O coração, na mentalidade bíblica, como sabemos, é a fonte de nossa vida mais íntima e profunda: do pensar e do lembrar, do querer e do decidir. Ele não é apenas o espaço das emoções superficiais e passageiras, como quer a mídia moderna. O “coração” bíblico é a mente, a consciência, a “alma”. É o nosso “mundo interior”, incomparavelmente mais vasto e mais rico do que todo o mundo exterior – esse mundo que a ciência moderna mostra já tão complexo em suas micro e macro estruturas.
Desta forma, a meditação de Maria é feita com o seu coração, ou seja, não é apenas um pensar “cerebral”. É um pensar “cordial” e mesmo “visceral”, feito de intuição e sensibilidade, mas sobretudo de muito silêncio e questionamento. É o pensar da sabedoria. A Virgem não é só exemplo do teólogo, que reflete teoricamente a fé, como foi dito pelo Cardeal Newman. Ela é mais ainda exemplo daquele que medita a Palavra divina para doá-la aos seus irmãos.
O religioso ou a religiosa é aquele que medita os fatos, os sinais, as palavras, a realidade de sua vida, do seu convento ou mosteiro com o coração, procurando descobrir em tudo a Palavra de Deus para encarná-la e dá-la aos seus irmãos.
c) maria conservava...
A Virgem guardava no tesouro de seu coração e de sua memória as maravilhas de Deus, como um tesouro sem preço. De fato, o “conservar” de Maria era ativo. Ela voltava sempre às coisas que tinha vivido na companhia do Filho para compreender-lhes o significado transcendente.

# # # # # # #

**Suas tarefas**.
1. Responda, com base no texto sobre o coração e a meditação de Maria:
(a) Com que três termos o texto equipara o "coração" bíblico?
(b) Quem disse que a Virgem é exemplo do teólogo que reflete teoricamente a fé?
(c) Que qualificação o texto atribui ao "conservar" de Maria?
2. Extraia sem nenhuma alteração o trecho das linhas fornecidas que começa na linha que contém "click on 'Wedding'." e vai até o fim dessas linhas, com as duas extremidades incluídas.

[Entradas extraídas de uma coleção]
# # # # # # #

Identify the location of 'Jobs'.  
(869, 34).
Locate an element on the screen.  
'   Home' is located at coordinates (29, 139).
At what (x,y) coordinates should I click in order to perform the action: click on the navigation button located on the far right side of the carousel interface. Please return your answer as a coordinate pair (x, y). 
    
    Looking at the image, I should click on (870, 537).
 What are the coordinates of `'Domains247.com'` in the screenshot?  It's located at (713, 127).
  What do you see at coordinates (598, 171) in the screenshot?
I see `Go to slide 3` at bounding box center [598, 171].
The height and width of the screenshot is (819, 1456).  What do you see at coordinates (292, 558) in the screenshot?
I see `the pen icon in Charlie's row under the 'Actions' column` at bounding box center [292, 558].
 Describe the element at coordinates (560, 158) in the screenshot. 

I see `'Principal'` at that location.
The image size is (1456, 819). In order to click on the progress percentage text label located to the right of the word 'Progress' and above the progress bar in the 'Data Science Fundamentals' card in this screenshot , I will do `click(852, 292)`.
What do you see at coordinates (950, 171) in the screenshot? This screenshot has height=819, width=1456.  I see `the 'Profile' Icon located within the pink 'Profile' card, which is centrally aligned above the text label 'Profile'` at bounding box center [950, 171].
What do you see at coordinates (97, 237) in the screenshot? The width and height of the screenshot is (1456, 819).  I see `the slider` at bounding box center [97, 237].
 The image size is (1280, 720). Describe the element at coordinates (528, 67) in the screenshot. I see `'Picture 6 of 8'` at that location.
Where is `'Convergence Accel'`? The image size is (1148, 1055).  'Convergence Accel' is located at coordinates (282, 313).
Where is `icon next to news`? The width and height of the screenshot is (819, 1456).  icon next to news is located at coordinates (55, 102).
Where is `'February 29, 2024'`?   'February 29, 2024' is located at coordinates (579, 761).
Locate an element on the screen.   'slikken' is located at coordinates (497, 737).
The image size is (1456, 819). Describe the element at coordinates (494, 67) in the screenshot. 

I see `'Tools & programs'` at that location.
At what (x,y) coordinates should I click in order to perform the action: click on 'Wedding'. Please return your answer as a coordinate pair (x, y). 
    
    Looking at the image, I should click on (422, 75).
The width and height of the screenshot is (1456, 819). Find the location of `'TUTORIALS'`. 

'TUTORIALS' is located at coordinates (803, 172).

# # # # # # #

**Resultados por tarefa**.
1.
(a) A mente, a consciência e a "alma".
(b) O Cardeal Newman.
(c) Era ativo.

2.
At what (x,y) coordinates should I click in order to perform the action: click on 'Wedding'. Please return your answer as a coordinate pair (x, y). 
    
    Looking at the image, I should click on (422, 75).
The width and height of the screenshot is (1456, 819). Find the location of `'TUTORIALS'`. 

'TUTORIALS' is located at coordinates (803, 172).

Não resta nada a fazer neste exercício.